## SUPPLIED RECORDS
Segment Open
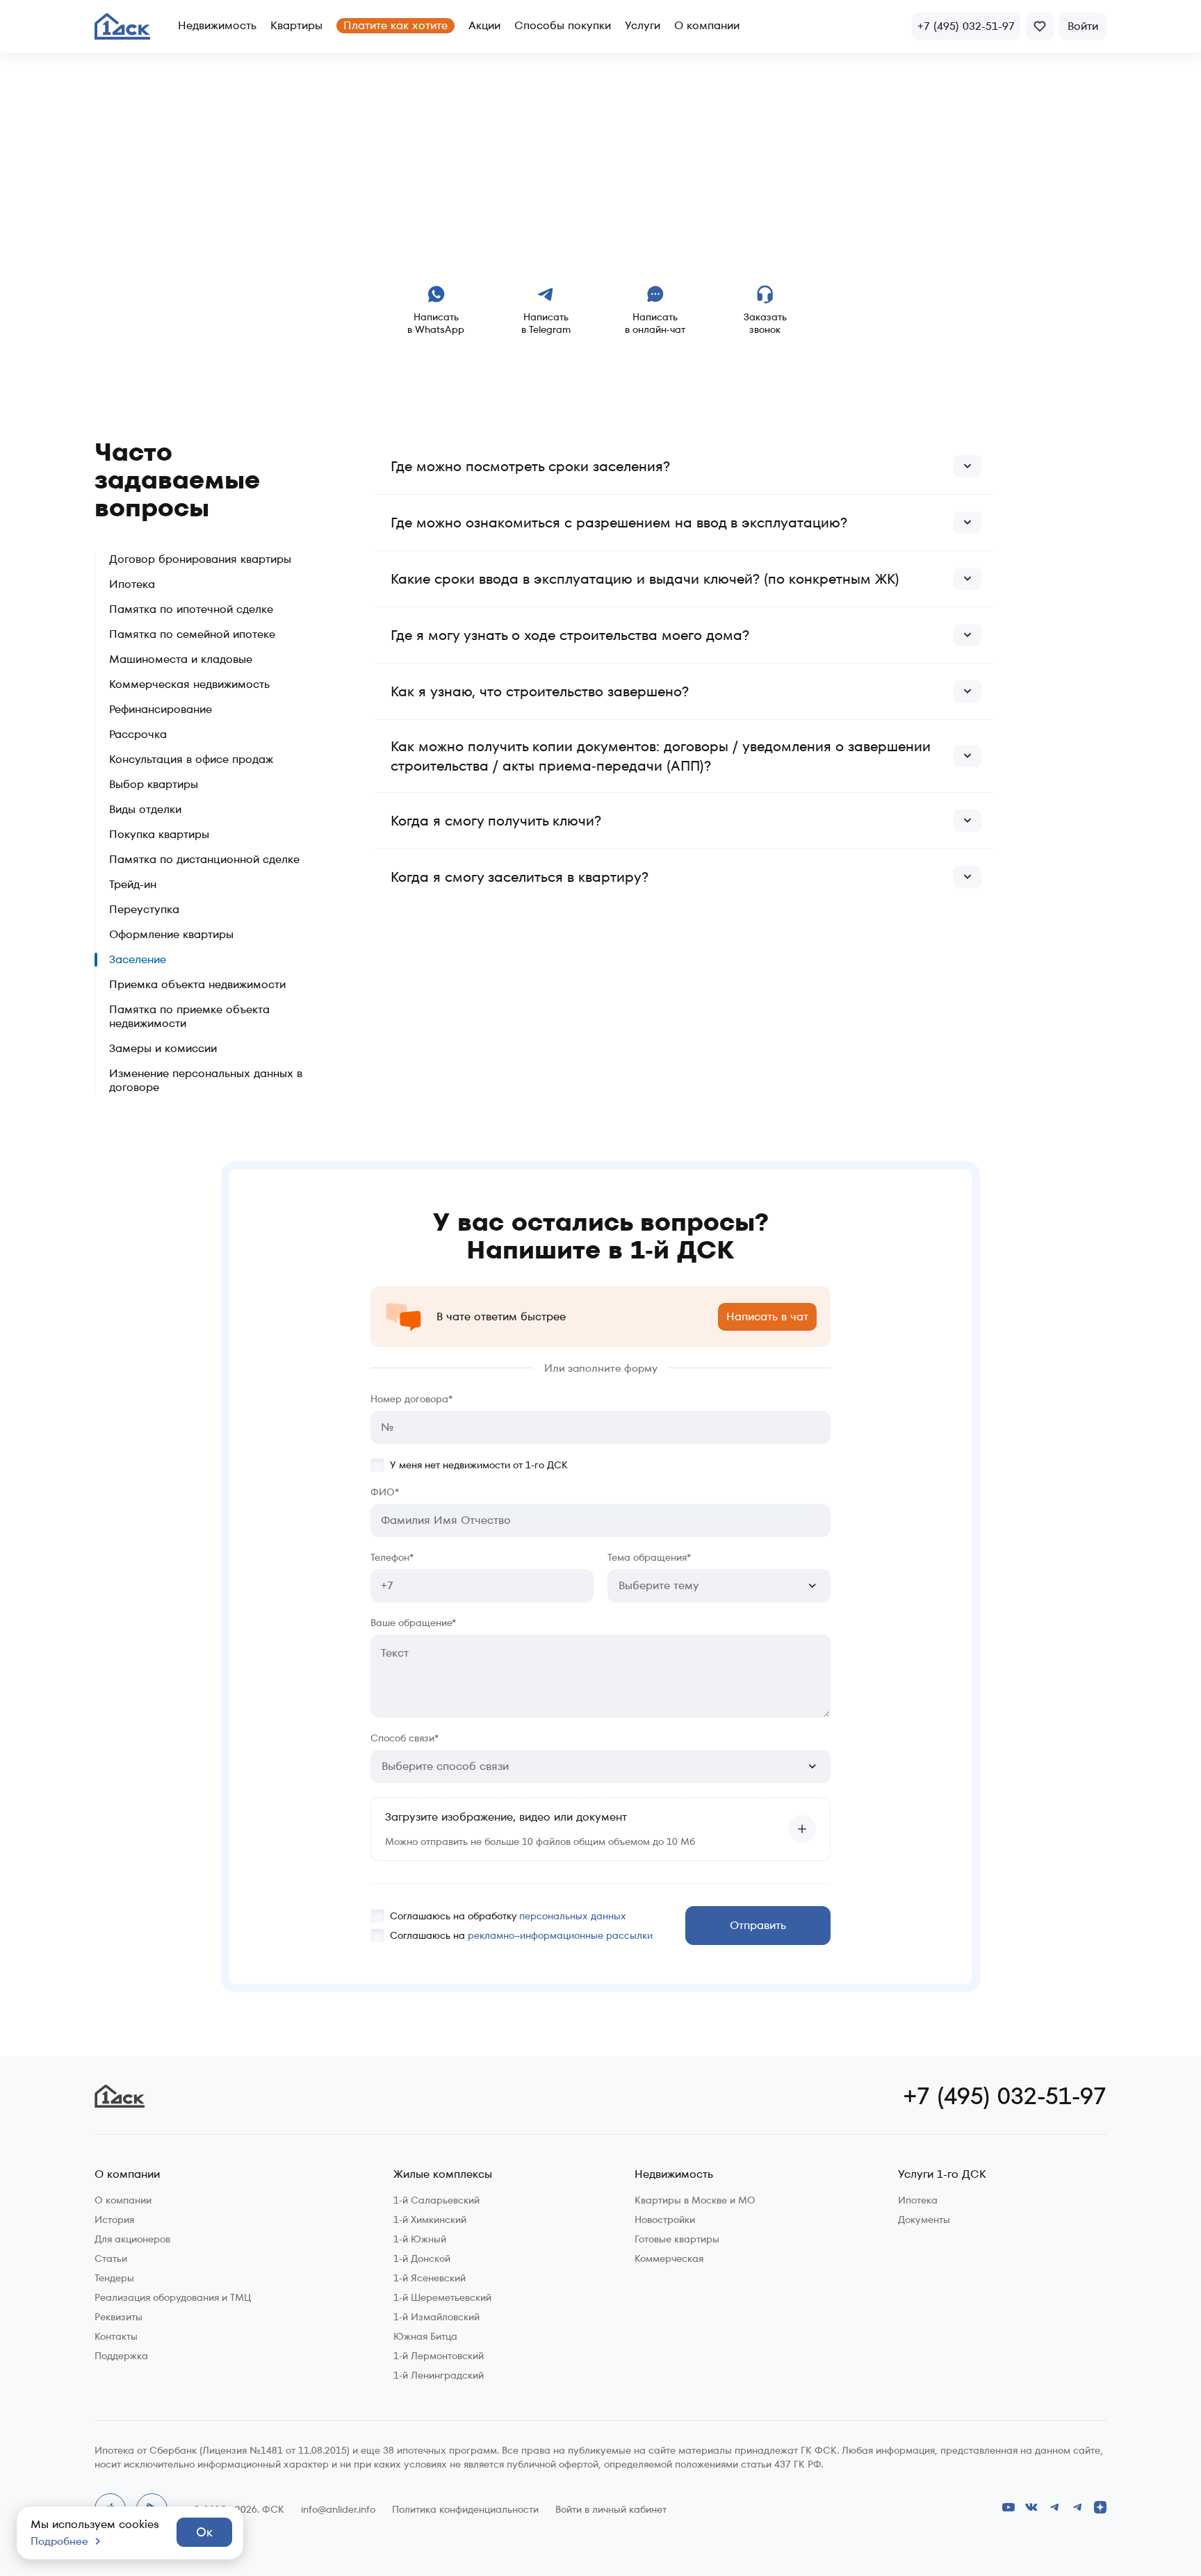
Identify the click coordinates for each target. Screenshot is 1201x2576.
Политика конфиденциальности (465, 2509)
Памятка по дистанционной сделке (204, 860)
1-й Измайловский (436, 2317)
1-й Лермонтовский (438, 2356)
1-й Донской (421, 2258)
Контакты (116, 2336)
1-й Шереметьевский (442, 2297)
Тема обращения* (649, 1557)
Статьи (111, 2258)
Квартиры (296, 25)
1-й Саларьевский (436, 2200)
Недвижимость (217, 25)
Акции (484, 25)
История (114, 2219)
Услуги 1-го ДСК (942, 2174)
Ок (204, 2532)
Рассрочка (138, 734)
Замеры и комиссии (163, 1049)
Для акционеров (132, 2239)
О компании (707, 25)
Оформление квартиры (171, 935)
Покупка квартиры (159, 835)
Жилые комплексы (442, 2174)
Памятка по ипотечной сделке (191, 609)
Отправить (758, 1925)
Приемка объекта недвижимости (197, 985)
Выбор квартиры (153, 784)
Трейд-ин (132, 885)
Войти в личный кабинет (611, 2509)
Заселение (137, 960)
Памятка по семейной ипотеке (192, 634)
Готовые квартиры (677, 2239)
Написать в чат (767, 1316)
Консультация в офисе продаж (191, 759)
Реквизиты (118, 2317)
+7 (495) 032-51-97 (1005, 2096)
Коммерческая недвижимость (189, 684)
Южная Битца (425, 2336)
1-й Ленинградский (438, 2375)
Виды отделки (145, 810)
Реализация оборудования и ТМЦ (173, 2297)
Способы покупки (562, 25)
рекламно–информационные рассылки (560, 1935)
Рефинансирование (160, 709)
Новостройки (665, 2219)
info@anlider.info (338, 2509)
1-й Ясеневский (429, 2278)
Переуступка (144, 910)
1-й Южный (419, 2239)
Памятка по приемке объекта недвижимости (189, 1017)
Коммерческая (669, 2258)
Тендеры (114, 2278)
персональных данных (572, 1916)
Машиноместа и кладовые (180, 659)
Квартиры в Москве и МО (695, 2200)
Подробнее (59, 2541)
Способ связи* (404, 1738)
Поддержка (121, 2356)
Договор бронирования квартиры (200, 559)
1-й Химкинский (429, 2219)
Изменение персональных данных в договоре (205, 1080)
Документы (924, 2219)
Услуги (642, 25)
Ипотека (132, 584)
Segment Closed
Segment Open
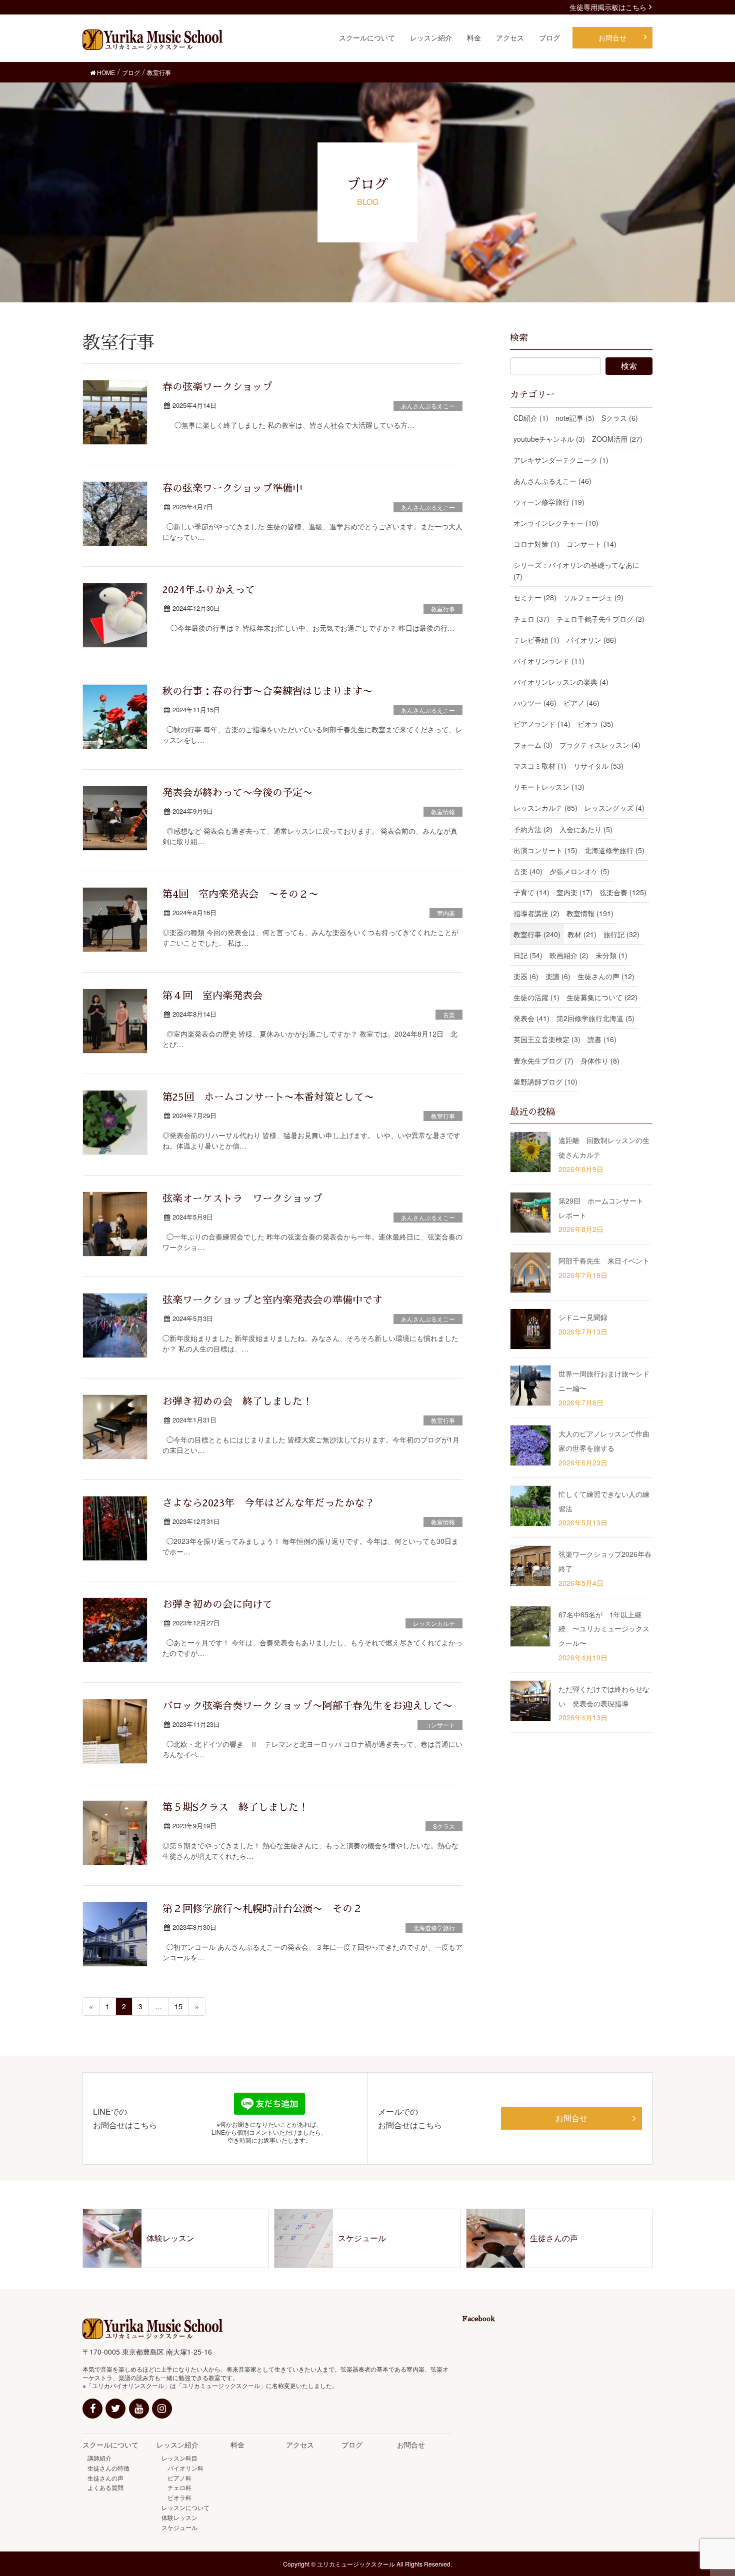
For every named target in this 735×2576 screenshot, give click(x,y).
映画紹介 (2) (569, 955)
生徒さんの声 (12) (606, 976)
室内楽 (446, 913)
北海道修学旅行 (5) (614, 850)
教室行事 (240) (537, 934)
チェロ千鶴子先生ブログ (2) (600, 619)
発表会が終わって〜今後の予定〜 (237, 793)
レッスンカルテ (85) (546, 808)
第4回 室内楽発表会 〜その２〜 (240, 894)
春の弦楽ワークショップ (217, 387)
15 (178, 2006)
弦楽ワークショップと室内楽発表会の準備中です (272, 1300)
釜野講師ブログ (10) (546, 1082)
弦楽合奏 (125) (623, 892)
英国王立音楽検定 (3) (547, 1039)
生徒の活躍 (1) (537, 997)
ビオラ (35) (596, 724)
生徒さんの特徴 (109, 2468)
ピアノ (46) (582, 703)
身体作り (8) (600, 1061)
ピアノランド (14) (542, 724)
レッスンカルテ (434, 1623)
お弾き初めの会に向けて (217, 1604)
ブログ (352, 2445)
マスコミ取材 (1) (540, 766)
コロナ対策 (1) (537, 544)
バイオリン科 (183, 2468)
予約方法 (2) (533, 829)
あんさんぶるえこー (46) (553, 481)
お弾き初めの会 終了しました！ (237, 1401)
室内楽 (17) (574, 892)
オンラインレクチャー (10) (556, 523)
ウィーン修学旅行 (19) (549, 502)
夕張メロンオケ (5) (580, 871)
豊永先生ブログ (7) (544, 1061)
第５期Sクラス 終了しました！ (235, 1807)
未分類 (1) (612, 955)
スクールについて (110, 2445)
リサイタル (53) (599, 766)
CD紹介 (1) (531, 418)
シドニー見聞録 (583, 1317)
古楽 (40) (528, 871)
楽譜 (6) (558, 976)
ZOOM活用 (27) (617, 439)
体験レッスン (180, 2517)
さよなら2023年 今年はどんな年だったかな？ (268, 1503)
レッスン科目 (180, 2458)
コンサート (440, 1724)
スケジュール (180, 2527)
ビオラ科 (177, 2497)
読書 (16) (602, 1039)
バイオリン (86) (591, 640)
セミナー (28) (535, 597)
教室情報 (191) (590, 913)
Segment Closed
Segment Open
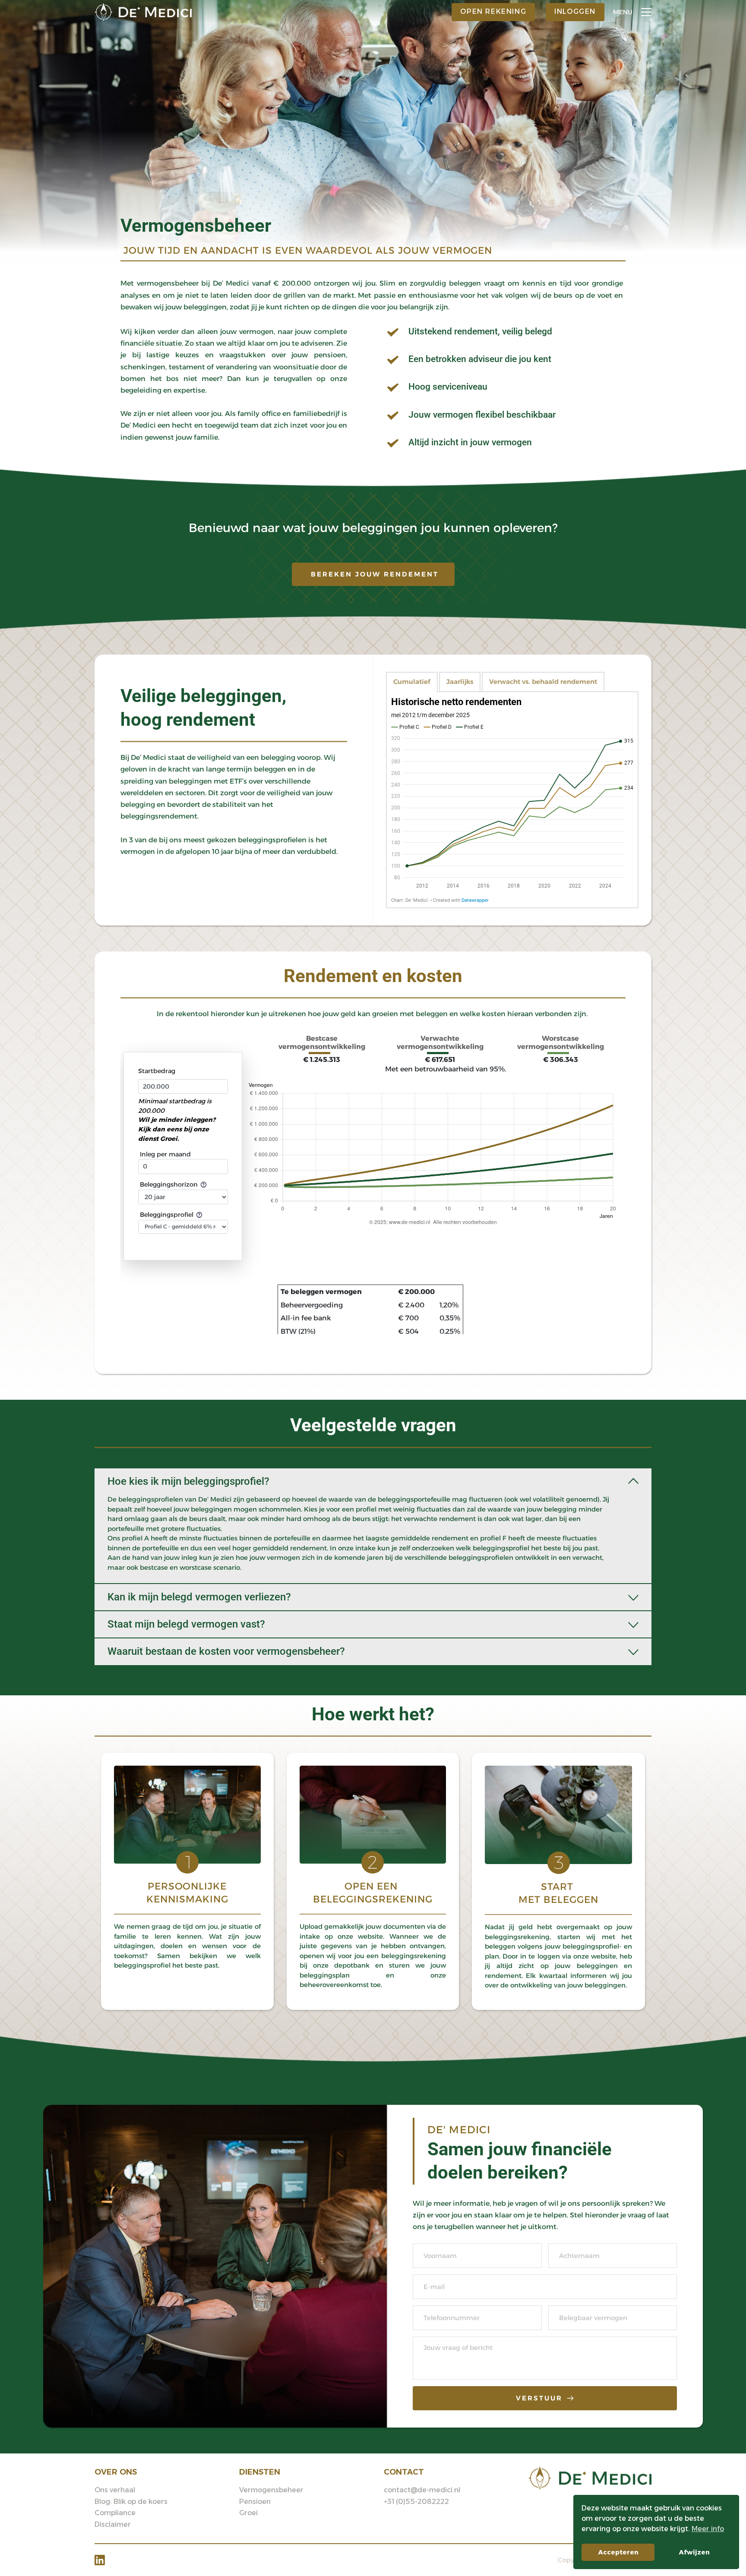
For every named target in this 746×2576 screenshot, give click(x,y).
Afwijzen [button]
Segment Closed
## TASK BRIEF
Once you reach the line with "Реализация оборудования и ТМЦ (173, 2297)" in the data above, copy it and every line after it exactly, up to and including the line with "Поддержка (121, 2356)".

## RESULT FOR THIS EXERCISE
Реализация оборудования и ТМЦ (173, 2297)
Способы покупки (562, 25)
рекламно–информационные рассылки (560, 1935)
Рефинансирование (160, 709)
Новостройки (665, 2219)
info@anlider.info (338, 2509)
1-й Ясеневский (429, 2278)
Переуступка (144, 910)
1-й Южный (419, 2239)
Памятка по приемке объекта недвижимости (189, 1017)
Коммерческая (669, 2258)
Тендеры (114, 2278)
персональных данных (572, 1916)
Машиноместа и кладовые (180, 659)
Квартиры в Москве и МО (695, 2200)
Подробнее (59, 2541)
Способ связи* (404, 1738)
Поддержка (121, 2356)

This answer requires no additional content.